[Aim of the exercise]
Write out every line of the items below as a numbered list, omitting any blank lines.
※ ※ ※
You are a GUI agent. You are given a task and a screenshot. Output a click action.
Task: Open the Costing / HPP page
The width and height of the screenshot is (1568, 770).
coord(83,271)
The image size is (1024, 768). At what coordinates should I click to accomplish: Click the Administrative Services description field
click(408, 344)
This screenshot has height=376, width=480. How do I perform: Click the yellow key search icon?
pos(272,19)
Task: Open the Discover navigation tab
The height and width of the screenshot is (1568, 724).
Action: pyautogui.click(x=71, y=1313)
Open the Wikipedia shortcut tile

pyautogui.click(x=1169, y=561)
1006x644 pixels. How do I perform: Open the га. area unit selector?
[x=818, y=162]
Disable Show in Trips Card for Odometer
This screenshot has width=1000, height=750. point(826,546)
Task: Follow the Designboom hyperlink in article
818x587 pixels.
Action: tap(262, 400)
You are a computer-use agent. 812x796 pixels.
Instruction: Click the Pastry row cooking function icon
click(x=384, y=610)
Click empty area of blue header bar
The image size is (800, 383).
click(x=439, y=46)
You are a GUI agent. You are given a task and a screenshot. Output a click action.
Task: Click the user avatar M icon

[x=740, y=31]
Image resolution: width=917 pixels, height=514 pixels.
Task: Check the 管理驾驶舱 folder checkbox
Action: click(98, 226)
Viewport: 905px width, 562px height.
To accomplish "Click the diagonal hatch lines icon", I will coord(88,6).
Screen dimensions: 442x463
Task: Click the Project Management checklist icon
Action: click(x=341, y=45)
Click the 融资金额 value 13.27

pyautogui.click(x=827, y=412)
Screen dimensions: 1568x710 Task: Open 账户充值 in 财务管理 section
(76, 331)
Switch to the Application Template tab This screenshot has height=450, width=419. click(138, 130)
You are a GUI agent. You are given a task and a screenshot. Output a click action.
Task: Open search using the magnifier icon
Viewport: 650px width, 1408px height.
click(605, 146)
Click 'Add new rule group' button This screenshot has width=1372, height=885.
※ ※ ※
[Written answer]
1. You are a GUI agent. You are given a task and a screenshot. Output a click action.
2. Task: Open the Costing / HPP page
3. The width and height of the screenshot is (1568, 770).
4. coord(83,271)
5. The image size is (1024, 768). At what coordinates should I click to accomplish: Click the Administrative Services description field
6. click(408, 344)
7. This screenshot has height=376, width=480. How do I perform: Click the yellow key search icon?
8. pos(272,19)
9. Task: Open the Discover navigation tab
10. The height and width of the screenshot is (1568, 724).
11. Action: pyautogui.click(x=71, y=1313)
12. Open the Wikipedia shortcut tile
13. pyautogui.click(x=1169, y=561)
14. 1006x644 pixels. How do I perform: Open the га. area unit selector?
15. [x=818, y=162]
16. Disable Show in Trips Card for Odometer
17. This screenshot has width=1000, height=750. point(826,546)
18. Task: Follow the Designboom hyperlink in article
19. 818x587 pixels.
20. Action: tap(262, 400)
21. You are a computer-use agent. 812x796 pixels.
22. Instruction: Click the Pastry row cooking function icon
23. click(x=384, y=610)
24. Click empty area of blue header bar
25. The image size is (800, 383).
26. click(x=439, y=46)
27. You are a GUI agent. You are given a task and a screenshot. Output a click action.
28. Task: Click the user avatar M icon
29. [x=740, y=31]
30. Image resolution: width=917 pixels, height=514 pixels.
31. Task: Check the 管理驾驶舱 folder checkbox
32. Action: click(98, 226)
33. Viewport: 905px width, 562px height.
34. To accomplish "Click the diagonal hatch lines icon", I will coord(88,6).
35. Screen dimensions: 442x463
36. Task: Click the Project Management checklist icon
37. Action: click(x=341, y=45)
38. Click the 融资金额 value 13.27
39. pyautogui.click(x=827, y=412)
40. Screen dimensions: 1568x710 Task: Open 账户充值 in 财务管理 section
41. (76, 331)
42. Switch to the Application Template tab This screenshot has height=450, width=419. click(138, 130)
43. You are a GUI agent. You are given a task and a screenshot. Output a click action.
44. Task: Open search using the magnifier icon
45. Viewport: 650px width, 1408px height.
46. click(605, 146)
47. Click 'Add new rule group' button This screenshot has width=1372, height=885.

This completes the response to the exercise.